Jim Patrick, a top-notch car salesman described by the author as a "strong personality'' with a favorite phrase, "Even when I'm wrong, I'm right,'' nonetheless remained a scarred, abused child at his own father's deathbed. Jim Patrick broke that cycle of abuse, never repeating it as a father, his son said.

"I think they were heroic in many ways. I'm in no way judging these people.''

Resonating

Patrick hopes these events, and their time, will resonate with readers.

"At least for baby boomers, an awful lot of us are looking at our childhoods and asking, 'What the hell did happen back then?' This is my small attempt to weigh in, in that retrospective crush,'' said Patrick. Too, Patrick expects readers will empathize when they experience an ordinary family, revealed.

"Whenever you lay bare your soul in this way and expose all the family secrets, a lot of things happen to the reader.
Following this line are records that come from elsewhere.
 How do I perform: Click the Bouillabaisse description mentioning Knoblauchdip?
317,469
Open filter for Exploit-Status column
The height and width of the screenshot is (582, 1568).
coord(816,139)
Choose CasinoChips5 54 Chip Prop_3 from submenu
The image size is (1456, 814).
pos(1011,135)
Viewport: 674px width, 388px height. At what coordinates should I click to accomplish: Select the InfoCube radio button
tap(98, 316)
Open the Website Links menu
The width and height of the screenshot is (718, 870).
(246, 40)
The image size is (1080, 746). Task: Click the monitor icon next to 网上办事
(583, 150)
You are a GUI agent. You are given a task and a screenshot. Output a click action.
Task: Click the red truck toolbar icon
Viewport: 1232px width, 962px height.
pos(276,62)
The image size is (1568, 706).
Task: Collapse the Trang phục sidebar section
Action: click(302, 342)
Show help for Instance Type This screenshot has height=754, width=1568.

I think it's freeing for the reader.''

Both of his parents, divorced since the mid-1970s, signed off when the publisher sent early copies of the book, Patrick said. "But I think that was loyalty.''

He may be right.

Betty Patrick, now 76, said she approved of the book because her son "loves to write and likes to write about personal things.'' By supporting him, she was, in fact, being a mom. "Above all, I am that.'' (Jim Patrick, retired and living out of state, could not be reached.)

Pivotal events

Patrick said he didn't write the book to embarrass, but to unearth pivotal events that deeply affected his family. To do that, Patrick through his verse wanted to inhabit each of his relatives.

"The most important thing I can say, and the hardest thing for me to do, was to become them.''

A staged reading of "We Didn't Come Here for This'' will be performed at 7 p.m. May 10 at Capital Repertory Theatre, Albany.